• Task details: Copy the lines below word for word, starting with the very first one and ending with the line that contains "Action: click(x=392, y=301)".

• Exercise material:
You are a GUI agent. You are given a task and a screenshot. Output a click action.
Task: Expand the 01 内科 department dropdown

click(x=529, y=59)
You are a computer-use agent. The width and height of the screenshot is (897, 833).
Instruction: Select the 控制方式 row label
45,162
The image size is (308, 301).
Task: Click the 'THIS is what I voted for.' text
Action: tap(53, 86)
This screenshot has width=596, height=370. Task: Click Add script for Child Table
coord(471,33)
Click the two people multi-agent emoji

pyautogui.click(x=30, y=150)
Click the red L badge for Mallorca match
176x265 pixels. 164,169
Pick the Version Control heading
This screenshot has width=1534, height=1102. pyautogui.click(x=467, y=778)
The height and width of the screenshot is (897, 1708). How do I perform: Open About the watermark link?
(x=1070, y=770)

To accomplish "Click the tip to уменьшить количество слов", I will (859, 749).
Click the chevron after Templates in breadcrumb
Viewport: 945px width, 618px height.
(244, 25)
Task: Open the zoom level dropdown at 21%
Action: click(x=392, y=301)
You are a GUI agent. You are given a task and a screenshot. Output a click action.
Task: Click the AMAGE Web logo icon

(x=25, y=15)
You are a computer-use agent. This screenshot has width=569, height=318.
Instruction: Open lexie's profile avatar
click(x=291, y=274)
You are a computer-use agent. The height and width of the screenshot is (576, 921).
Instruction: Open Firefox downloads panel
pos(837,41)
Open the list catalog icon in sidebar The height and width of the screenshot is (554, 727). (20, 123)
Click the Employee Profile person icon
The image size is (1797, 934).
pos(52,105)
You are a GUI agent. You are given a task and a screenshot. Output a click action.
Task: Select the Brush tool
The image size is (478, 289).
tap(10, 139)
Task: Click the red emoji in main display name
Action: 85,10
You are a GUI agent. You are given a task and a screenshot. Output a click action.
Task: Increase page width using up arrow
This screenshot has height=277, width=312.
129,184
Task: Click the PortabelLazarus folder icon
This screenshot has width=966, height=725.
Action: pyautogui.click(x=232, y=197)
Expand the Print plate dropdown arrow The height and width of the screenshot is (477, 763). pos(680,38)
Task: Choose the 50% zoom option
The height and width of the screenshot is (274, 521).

• Output:
You are a GUI agent. You are given a task and a screenshot. Output a click action.
Task: Expand the 01 内科 department dropdown

click(x=529, y=59)
You are a computer-use agent. The width and height of the screenshot is (897, 833).
Instruction: Select the 控制方式 row label
45,162
The image size is (308, 301).
Task: Click the 'THIS is what I voted for.' text
Action: tap(53, 86)
This screenshot has width=596, height=370. Task: Click Add script for Child Table
coord(471,33)
Click the two people multi-agent emoji

pyautogui.click(x=30, y=150)
Click the red L badge for Mallorca match
176x265 pixels. 164,169
Pick the Version Control heading
This screenshot has width=1534, height=1102. pyautogui.click(x=467, y=778)
The height and width of the screenshot is (897, 1708). How do I perform: Open About the watermark link?
(x=1070, y=770)

To accomplish "Click the tip to уменьшить количество слов", I will (859, 749).
Click the chevron after Templates in breadcrumb
Viewport: 945px width, 618px height.
(244, 25)
Task: Open the zoom level dropdown at 21%
Action: click(x=392, y=301)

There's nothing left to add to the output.